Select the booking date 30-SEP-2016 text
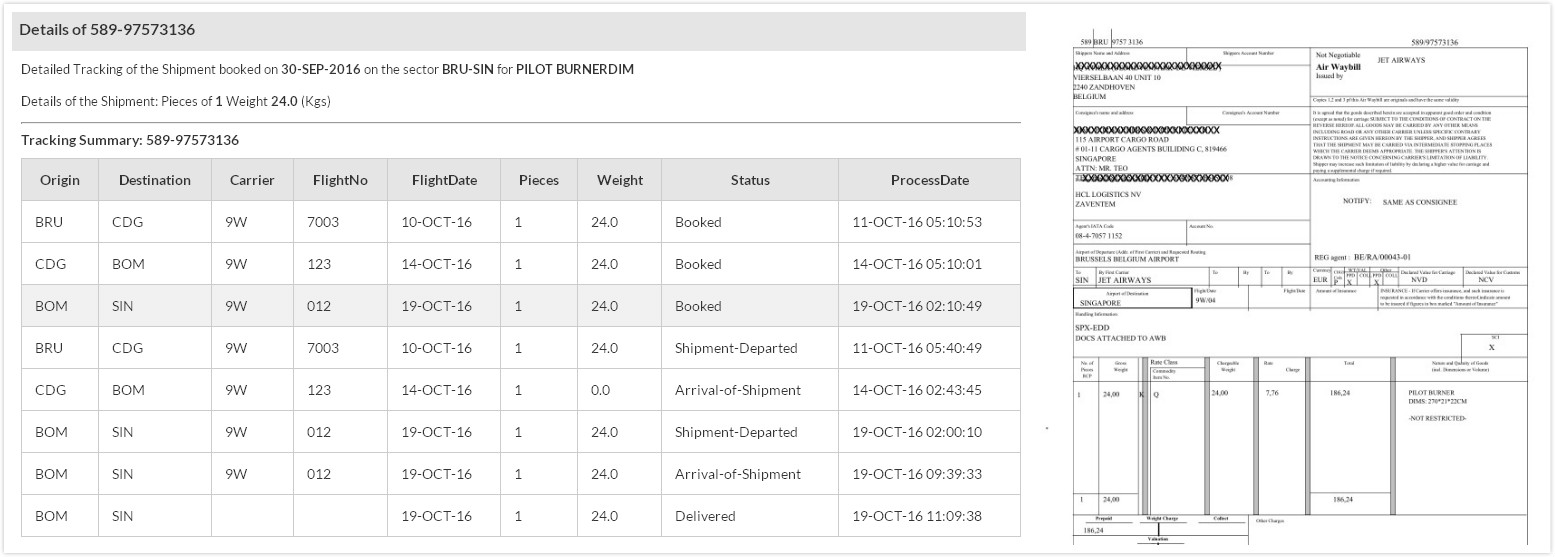(320, 69)
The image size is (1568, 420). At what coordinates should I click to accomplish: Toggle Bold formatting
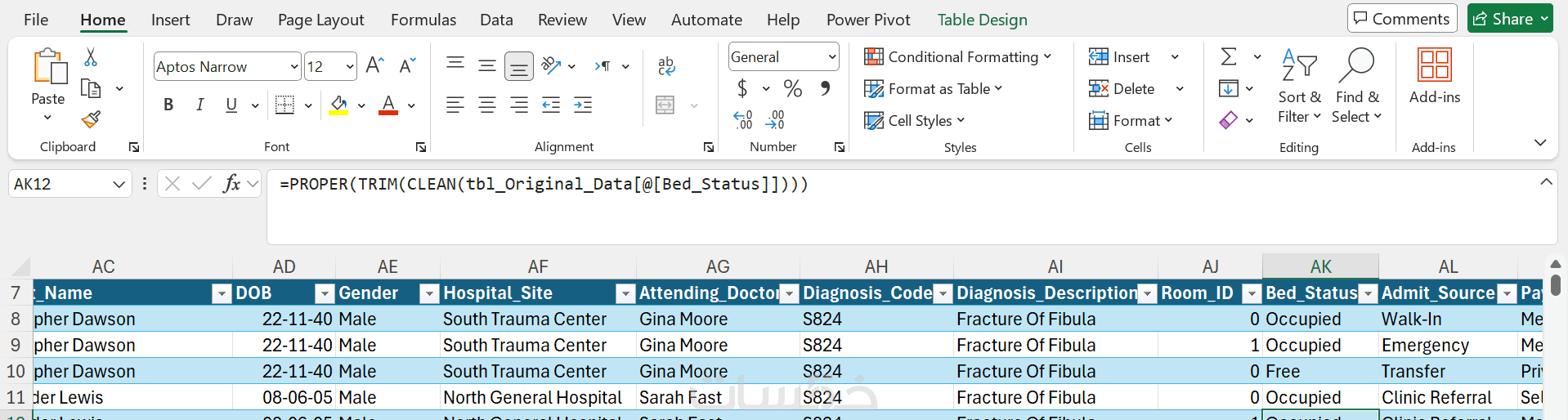pyautogui.click(x=168, y=105)
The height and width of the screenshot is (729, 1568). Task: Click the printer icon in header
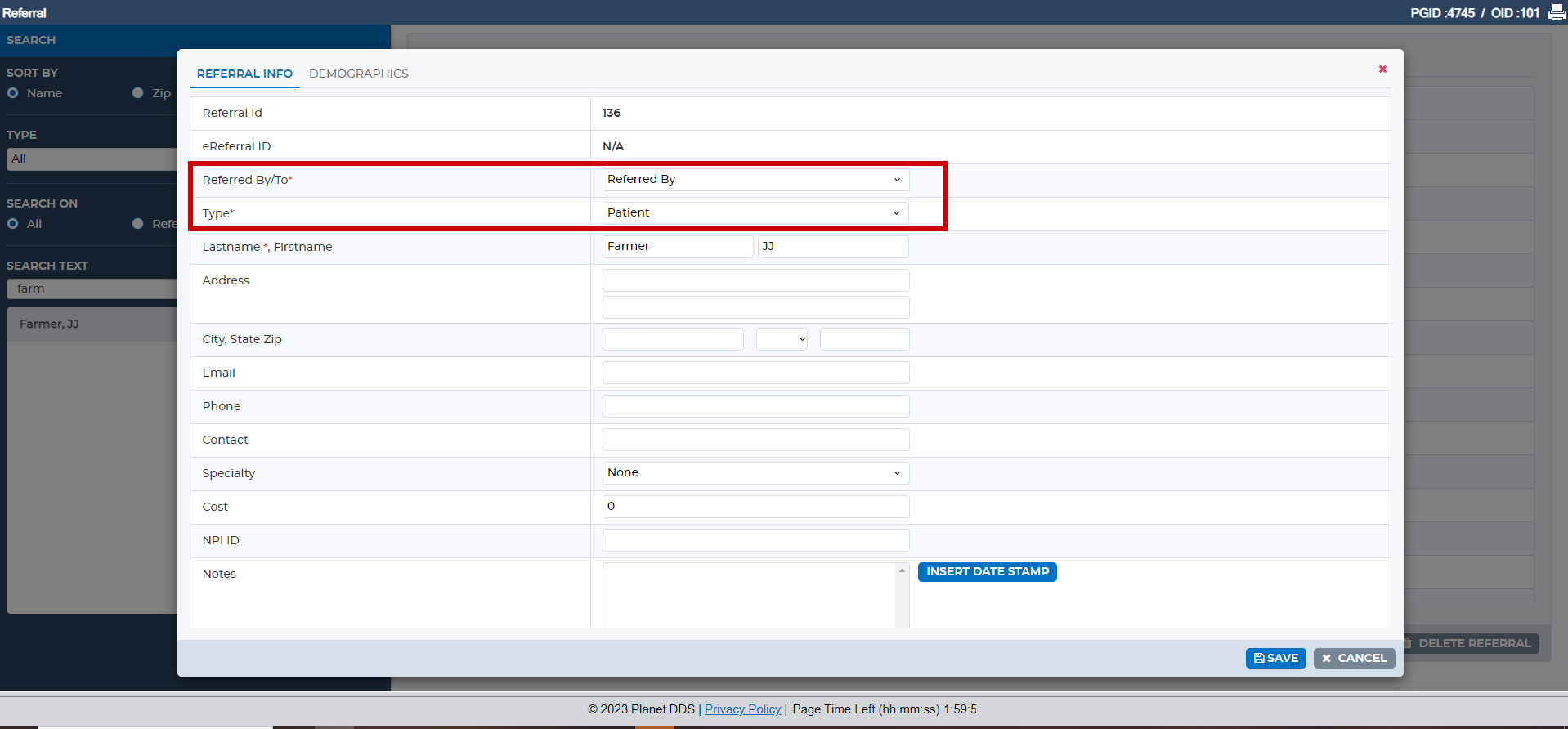pyautogui.click(x=1557, y=13)

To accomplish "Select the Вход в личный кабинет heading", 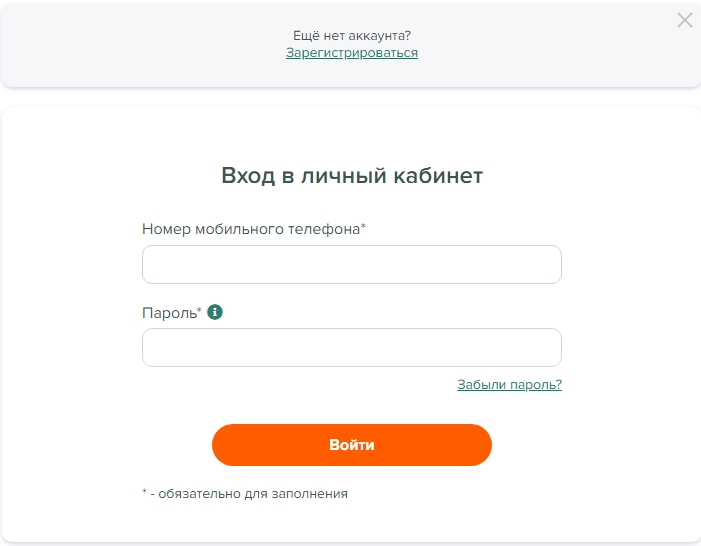I will [x=352, y=175].
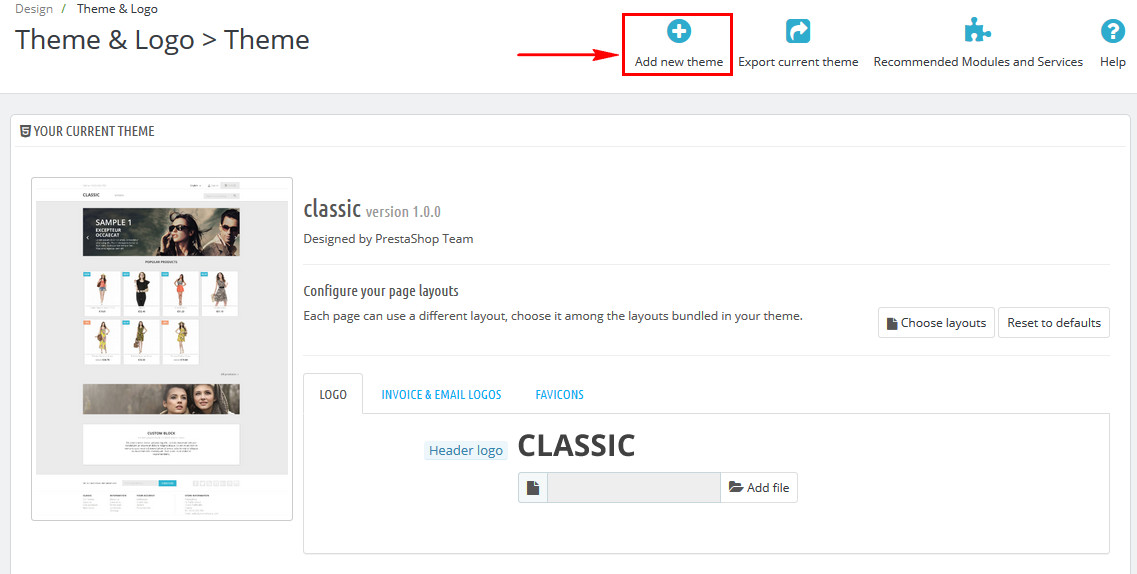Open the Favicons tab
This screenshot has height=574, width=1137.
pos(559,395)
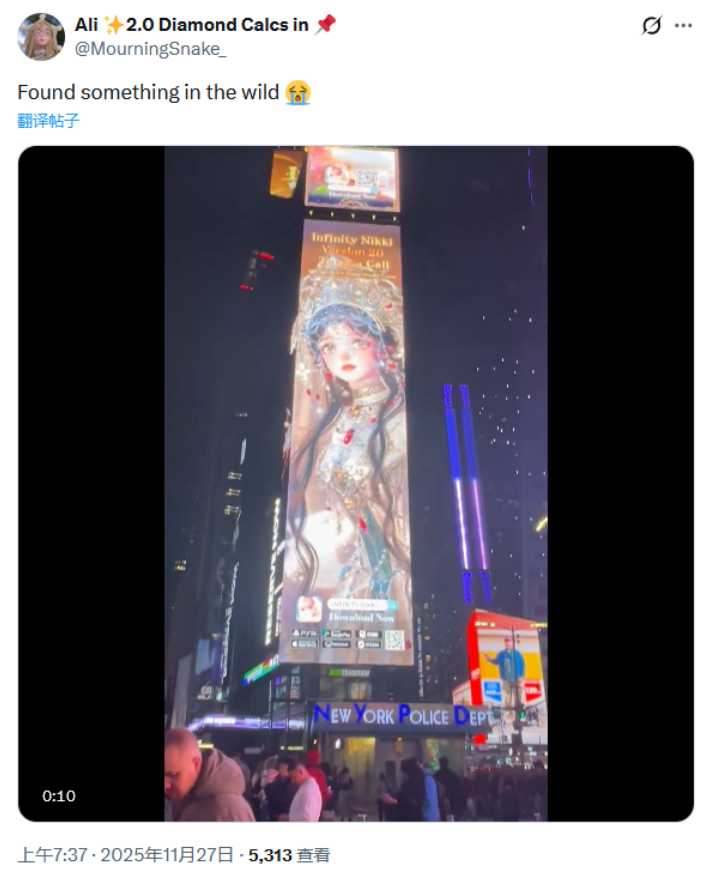This screenshot has width=701, height=871.
Task: Click the QR code on Nikki billboard
Action: [394, 640]
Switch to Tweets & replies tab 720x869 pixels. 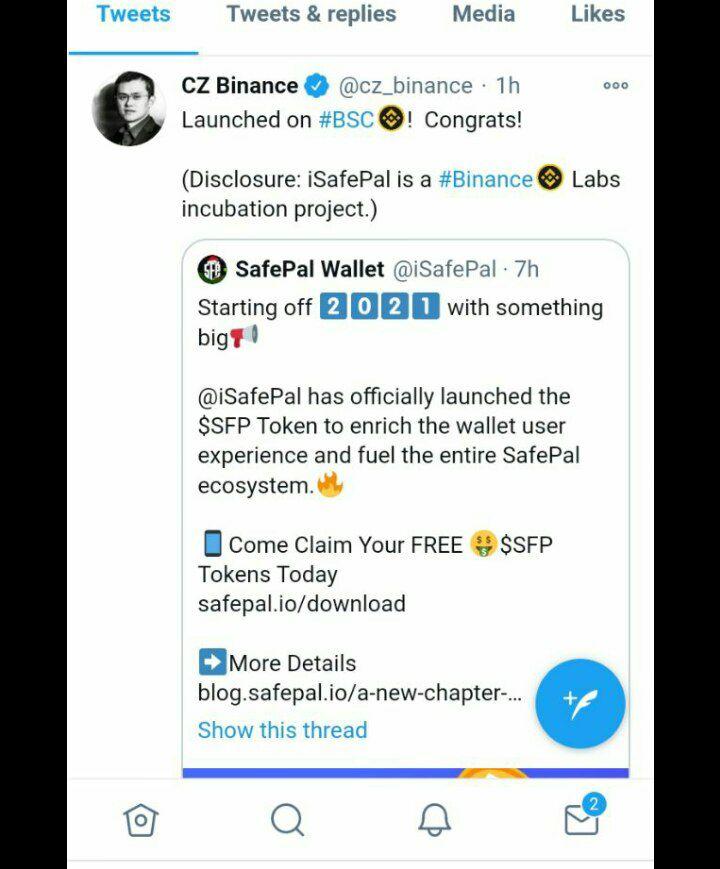click(312, 14)
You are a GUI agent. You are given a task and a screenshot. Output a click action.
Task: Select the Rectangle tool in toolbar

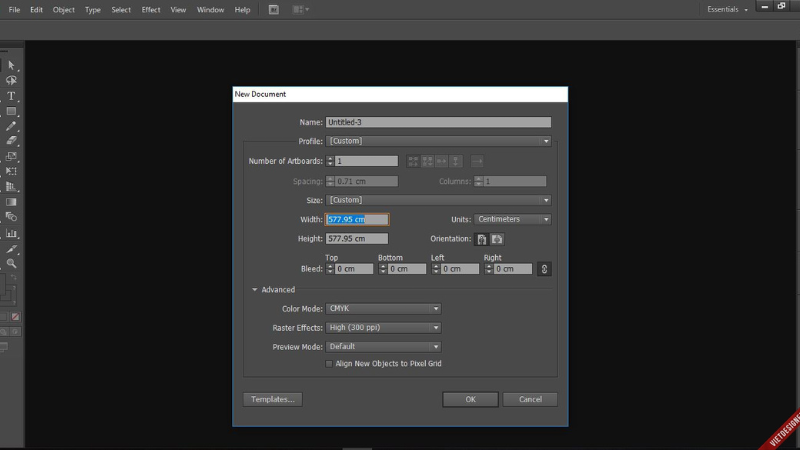pyautogui.click(x=11, y=111)
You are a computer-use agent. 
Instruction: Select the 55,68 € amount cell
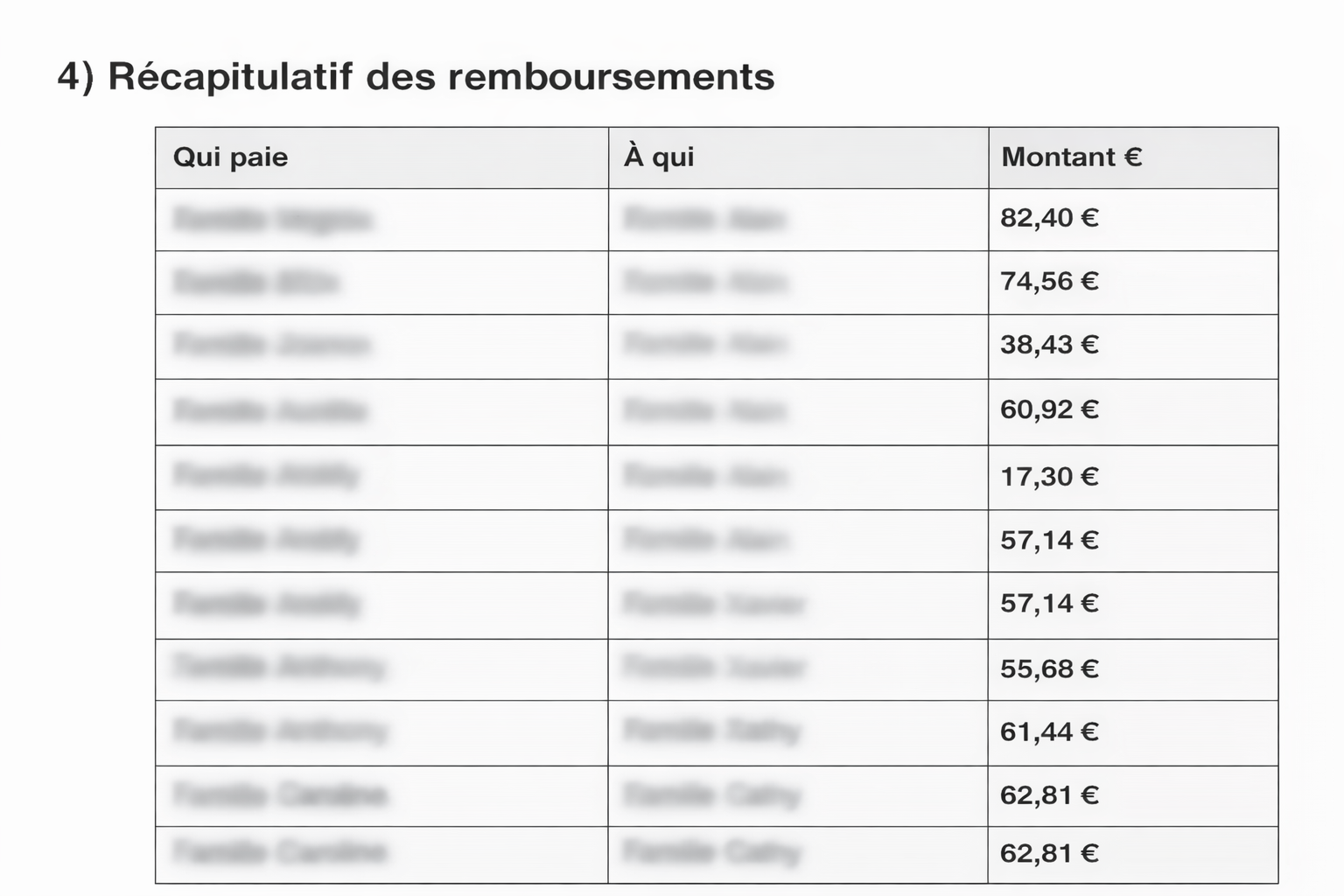tap(1048, 669)
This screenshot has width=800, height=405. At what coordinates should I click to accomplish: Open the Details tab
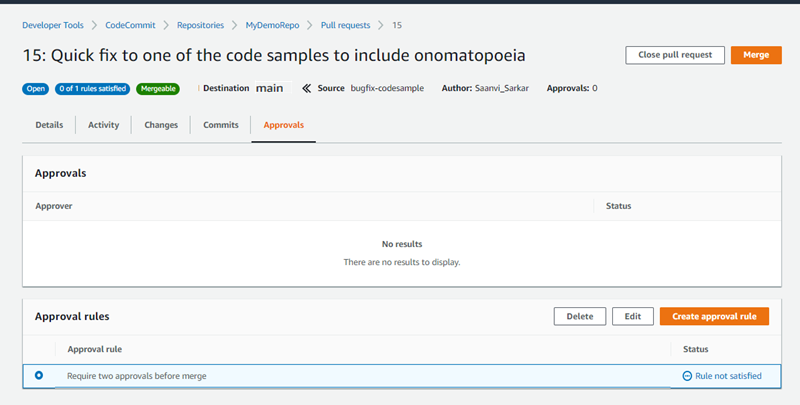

Problem requirements: From the line containing "You are a computer-use agent." to the last line of the records, inclusive, output the lines exactly as written and nothing else; leave out the pictures.

Exercise answer:
You are a computer-use agent. 
Instruction: Select the 55,68 € amount cell
tap(1048, 669)
This screenshot has width=800, height=405. At what coordinates should I click to accomplish: Open the Details tab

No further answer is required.